Document text:
begin

Time columns have a special encoding in the HFD5 file. See appendix A for more information on those types.
This class has two descendants:
Define a column of type Time32.
Define a column of type Time64.
Description of a column of an enumerated type.
Instances of this class describe a table column which stores enumerated values. Those values belong to an enumerated type, defined by the first argument (enum) in the constructor of EnumCol, which accepts the same kinds of arguments as Enum (see 4.17.4). The enumerated type is stored in the enum attribute of the column.
A default value must be specified as the second argument (dflt) in the constructor; it must be the name (a string) of one of the enumerated values in the enumerated type. Once the column is created, the corresponding concrete value is stored in its dflt attribute. If the name does not match any value in the enumerated type, a KeyError is raised.
A numarray data type might be specified in order to determine the base type used for storing the values of enumerated values in memory and disk. The data type must be able to represent each and every concrete value in the enumeration. If it is not, a TypeError is raised. The default base type is unsigned 32-bit integer, which is sufficient for most cases.
The stype attribute of enumerated columns is always 'Enum', while the type attribute is the data type used for storing concrete values.
The shape, position and indexed attributes of the column are treated as with other column description objects (see 4.16.2).

end

Aim of the task:
Extend the passage on table column descriptions past its final sentence.

Dataset excerpt
begin

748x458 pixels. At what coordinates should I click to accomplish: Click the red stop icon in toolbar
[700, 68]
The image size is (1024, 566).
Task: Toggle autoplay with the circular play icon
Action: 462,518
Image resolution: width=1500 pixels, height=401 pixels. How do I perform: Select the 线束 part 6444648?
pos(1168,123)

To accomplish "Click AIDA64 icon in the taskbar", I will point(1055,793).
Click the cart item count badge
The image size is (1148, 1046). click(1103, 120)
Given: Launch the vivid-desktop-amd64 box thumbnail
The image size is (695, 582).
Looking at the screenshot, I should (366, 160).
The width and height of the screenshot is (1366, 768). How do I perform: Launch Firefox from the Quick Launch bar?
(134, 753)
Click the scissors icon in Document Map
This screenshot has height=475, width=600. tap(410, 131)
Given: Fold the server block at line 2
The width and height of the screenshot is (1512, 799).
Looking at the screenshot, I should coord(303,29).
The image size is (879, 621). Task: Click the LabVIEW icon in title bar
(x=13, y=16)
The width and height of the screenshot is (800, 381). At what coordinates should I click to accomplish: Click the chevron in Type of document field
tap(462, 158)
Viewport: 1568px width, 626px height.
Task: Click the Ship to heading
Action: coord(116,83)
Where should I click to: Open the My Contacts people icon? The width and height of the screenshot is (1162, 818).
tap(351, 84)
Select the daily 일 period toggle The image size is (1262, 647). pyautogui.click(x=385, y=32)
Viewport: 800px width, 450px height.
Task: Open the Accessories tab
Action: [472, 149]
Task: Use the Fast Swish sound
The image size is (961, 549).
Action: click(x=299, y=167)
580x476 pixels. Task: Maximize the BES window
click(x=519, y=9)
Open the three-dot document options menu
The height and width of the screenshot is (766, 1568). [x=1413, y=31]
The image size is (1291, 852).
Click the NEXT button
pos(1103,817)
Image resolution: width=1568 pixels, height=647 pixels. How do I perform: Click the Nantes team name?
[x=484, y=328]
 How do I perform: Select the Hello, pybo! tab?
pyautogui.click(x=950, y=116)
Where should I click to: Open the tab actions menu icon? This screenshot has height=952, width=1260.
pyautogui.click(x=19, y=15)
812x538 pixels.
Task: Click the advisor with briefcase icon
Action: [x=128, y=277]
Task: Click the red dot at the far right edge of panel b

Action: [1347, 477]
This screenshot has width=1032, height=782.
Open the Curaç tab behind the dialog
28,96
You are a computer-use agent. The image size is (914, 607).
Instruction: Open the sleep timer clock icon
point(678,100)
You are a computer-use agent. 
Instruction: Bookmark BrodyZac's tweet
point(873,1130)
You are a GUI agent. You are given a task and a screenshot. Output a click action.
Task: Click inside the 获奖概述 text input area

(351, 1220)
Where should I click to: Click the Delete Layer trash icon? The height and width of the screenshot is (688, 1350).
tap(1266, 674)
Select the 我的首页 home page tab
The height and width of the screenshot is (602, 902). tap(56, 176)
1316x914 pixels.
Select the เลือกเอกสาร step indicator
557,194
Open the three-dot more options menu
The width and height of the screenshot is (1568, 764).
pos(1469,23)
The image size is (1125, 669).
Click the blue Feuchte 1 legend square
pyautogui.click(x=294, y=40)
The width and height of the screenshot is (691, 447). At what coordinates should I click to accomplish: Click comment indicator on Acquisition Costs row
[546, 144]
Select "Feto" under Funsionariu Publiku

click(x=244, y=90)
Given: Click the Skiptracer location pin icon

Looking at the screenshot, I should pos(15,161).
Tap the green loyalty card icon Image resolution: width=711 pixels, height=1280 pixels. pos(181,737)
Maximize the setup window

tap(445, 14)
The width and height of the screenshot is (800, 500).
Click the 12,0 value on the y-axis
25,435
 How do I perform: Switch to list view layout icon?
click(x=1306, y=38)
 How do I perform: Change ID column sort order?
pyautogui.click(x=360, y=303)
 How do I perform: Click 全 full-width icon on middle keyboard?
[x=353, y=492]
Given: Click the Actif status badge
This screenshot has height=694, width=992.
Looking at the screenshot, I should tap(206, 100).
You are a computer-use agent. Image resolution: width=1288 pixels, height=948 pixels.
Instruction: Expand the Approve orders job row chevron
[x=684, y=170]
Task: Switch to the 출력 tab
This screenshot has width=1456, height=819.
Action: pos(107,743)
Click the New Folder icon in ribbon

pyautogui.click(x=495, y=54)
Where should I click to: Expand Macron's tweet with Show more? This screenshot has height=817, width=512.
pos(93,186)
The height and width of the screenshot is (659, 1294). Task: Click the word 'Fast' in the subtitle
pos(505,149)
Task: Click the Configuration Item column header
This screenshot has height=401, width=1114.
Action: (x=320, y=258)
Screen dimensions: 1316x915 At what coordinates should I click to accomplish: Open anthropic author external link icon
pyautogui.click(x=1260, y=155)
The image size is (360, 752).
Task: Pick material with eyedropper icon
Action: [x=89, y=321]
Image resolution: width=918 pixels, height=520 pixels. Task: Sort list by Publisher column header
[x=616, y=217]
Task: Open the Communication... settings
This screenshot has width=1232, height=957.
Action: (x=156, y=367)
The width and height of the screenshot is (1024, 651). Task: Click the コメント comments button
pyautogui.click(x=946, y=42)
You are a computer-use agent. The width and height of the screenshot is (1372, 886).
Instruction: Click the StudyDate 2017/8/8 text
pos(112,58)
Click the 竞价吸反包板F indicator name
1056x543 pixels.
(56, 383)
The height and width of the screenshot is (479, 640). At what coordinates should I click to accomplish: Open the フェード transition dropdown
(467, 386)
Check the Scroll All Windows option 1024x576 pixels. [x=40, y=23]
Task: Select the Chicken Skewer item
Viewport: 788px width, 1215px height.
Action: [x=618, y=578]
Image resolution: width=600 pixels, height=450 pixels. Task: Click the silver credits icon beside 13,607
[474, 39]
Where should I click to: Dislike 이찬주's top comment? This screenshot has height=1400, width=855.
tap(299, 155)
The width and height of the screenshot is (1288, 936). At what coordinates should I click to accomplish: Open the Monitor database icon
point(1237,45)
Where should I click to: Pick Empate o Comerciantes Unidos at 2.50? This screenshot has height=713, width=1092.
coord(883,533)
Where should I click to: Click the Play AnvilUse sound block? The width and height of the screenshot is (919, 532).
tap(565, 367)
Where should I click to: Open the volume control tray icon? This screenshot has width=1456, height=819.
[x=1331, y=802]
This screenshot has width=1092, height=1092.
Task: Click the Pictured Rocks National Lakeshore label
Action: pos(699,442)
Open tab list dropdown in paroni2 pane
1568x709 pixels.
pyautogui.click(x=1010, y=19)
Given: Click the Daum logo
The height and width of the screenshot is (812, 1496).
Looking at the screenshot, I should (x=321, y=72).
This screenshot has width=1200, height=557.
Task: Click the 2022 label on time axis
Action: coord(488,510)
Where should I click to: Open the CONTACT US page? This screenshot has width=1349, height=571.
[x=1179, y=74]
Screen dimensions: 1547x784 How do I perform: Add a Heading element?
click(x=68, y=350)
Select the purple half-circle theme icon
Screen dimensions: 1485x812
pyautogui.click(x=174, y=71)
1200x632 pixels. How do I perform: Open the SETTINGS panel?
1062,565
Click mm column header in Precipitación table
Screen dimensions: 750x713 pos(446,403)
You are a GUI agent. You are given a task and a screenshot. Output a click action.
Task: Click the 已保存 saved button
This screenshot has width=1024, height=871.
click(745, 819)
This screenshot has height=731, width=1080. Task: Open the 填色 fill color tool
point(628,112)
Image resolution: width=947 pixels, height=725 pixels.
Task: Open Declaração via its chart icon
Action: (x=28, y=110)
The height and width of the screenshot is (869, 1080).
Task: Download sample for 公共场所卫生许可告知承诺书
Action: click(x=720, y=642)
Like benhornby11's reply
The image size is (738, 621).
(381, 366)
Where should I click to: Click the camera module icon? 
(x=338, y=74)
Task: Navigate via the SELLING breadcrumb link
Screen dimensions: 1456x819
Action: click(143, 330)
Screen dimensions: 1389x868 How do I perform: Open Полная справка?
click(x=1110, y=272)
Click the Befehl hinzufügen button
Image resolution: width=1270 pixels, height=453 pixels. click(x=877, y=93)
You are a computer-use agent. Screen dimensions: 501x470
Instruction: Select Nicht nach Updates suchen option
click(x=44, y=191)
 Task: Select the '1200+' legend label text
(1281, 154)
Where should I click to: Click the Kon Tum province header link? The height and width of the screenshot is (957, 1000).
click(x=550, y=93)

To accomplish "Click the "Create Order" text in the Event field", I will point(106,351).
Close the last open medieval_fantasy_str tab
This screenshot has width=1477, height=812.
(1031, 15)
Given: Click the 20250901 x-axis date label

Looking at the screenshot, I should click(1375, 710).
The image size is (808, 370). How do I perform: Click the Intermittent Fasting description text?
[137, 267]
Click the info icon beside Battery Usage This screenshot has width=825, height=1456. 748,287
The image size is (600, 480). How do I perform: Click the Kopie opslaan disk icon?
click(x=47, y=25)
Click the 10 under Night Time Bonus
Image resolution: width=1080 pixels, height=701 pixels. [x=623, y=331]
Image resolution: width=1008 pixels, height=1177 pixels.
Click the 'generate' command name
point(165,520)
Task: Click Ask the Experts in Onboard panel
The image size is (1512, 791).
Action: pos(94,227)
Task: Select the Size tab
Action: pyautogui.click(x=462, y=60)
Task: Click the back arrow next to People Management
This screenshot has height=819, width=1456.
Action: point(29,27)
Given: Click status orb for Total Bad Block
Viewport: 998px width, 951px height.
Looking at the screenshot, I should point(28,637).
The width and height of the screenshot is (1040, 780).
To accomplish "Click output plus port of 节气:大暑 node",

end

Exercise result:
The Atom class is a descendant of the Col class (see 4.16.2) and is meant to declare the different properties of the base element (also known as atom) of CArray, EArray and VLArray objects. The Atom instances have the property that their length is always the same. However, you can grow objects along the extensible dimension in the case of EArray or put a variable number of them on a VLArray row. Moreover, the atoms are not restricted to scalar values, and they can be fully multidimensional objects.
A series of descendant classes are offered in order to make the use of these element descriptions easier. In general, it is recommended to use these descendant classes, as they are more meaningful when found in the middle of the code.
In addition to the variables that it inherits from the Col class, it has the next additional attributes:
The object representation for this atom. See below on constructors description for Atom class the possible values it can take.
Returns the total length, in bytes, of the element base atom. If its shape is has one zero element on it (for use in EArrays, for example), this is replaced by an one in order to compute the atom size correctly.
A description of the different constructors with their parameters follows:
Define properties for the base elements of CArray, EArray and VLArray objects.
The data type for the base element. See the appendix A for a relation of data types supported. The type description is accepted both in string-type format and as a numarray data type.
In a EArray context, it is a tuple specifying the shape of the object, and one (and only one) of its dimensions must be 0, meaning that the EArray object will be enlarged along this axis. In the case of a VLArray, it can be an integer with a value of 1 (one) or a tuple, that specifies whether the atom is an scalar (in the case of a 1) or has multiple dimensions (in the case of a tuple). For CharType elements, the last dimension is used as the length of the character strings. However, for this kind of objects, the use of StringAtom subclass is strongly recommended.
The object representation for this atom. It can be any of "numarray", "numpy" or "python" for the character types and "numarray", "numpy", "numeric" or "python" for the numerical types. If specified, the read atoms will be converted to that specific flavor. If not specified, the atoms will remain in their native format (i.e. numarray).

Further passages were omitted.